A man with a prosthetic right eye, which was not created via the AI approach

Stephen Bell, Ocupeye Ltd.

Prosthetic eyes that are designed by artificial intelligence and 3D printed require 80 per cent less time from human specialists compared with traditional manufacturing methods, potentially allowing many more people to benefit. A small trial also suggests that this approach leads to well-fitting prosthetics in most cases.

In the UK, for example, around 1 in 1000 people wear prosthetic eyes, which require highly trained ocularists to take moulds of the eye socket. Many people with such prosthetics also have an orbital implant to replace lost eye volume and create a surface to which muscles can be reattached, allowing natural eye movement. Prosthetics sit on top of this to provide a natural appearance.

The standard process of making a prosthetic takes around 8 hours, but now, Johann Reinhard at the Fraunhofer Institute for Computer Graphics Research in Darmstadt, Germany, and his colleagues have developed a method that automatically designs and 3D prints an implant to both fit the wearer’s eye socket and aesthetically match any remaining eye.

“It’s more comfortable to have an optical scan than having someone pouring this alginate [mould-making material] impression into your eye socket, particularly for children – it seems to be tricky to get them to [sit through] this procedure,” says Reinhard.

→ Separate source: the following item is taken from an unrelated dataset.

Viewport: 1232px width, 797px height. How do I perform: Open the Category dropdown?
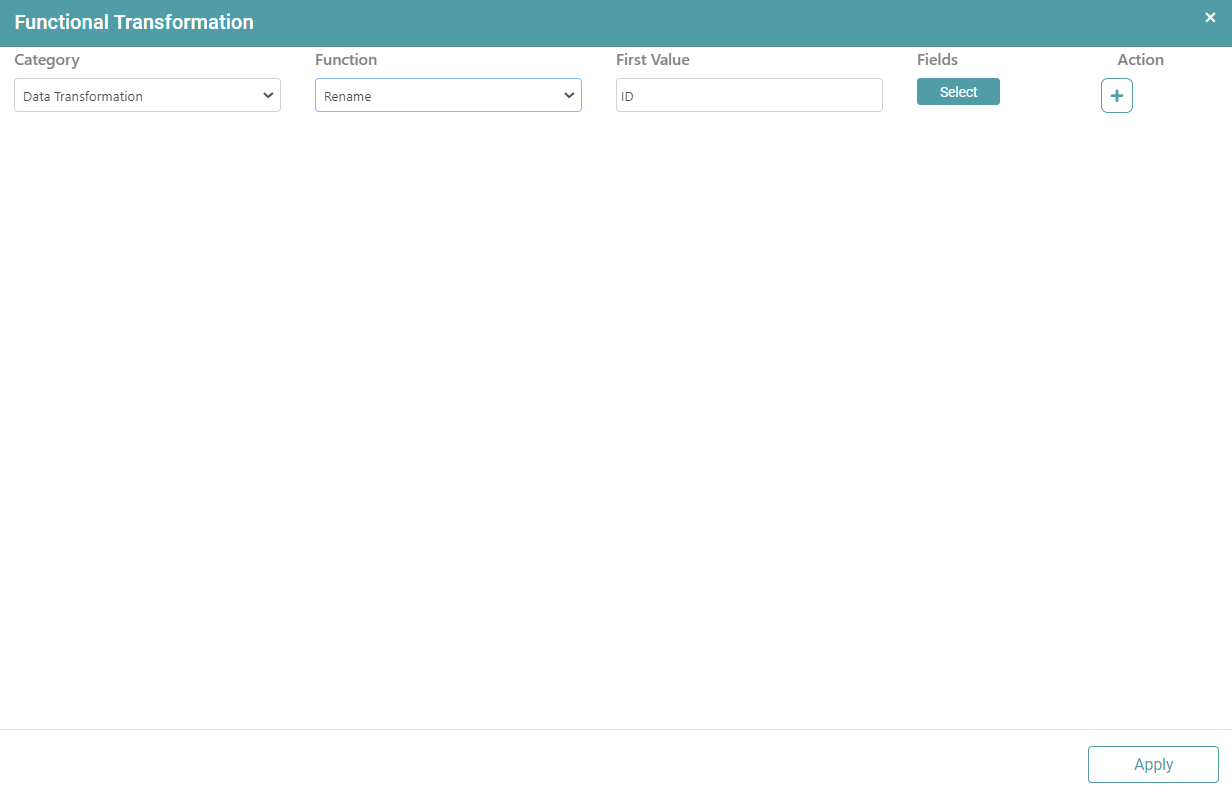tap(147, 96)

In the new process, an optical coherence tomography scanner uses light to create a 3D model of a person’s missing eye, so the back of the prosthetic can be designed for a close fit. A colour image is also taken of any remaining eye to make an aesthetic match.

The data is funnelled to an AI model, which then creates a design that is 3D printed by a machine that can operate at a resolution of 18 billion droplets per cubic centimetre.

Once the prosthetic is printed, it can be polished and adjusted to be a perfect fit by a human ocularist, a job that takes just 20 per cent of the time of the existing process.

A 3D-printed eye prosthetic designed by AI

A 3D-printed eye prosthetic designed by AI

Johann Reinhard, Fraunhofer IGD

In a trial of 10 people at Moorfields Eye Hospital in London, there were only two people for whom these prosthetics didn’t fit properly. Neither had an orbital implant, which Reinhard says is problematic for the scanner and the AI designer.

The team hopes the process can be refined to drastically reduce the cost required to create convincing prosthetics and make them available to more people. But Reinhard says it is unlikely that future prosthetics will be made without human experts at all.

“We see this like a tool for ocularists,” he says. “So it’s not something that’s meant to replace ocularists, but it’s a new process that they can use and we think that it provides better output in terms of appearance.”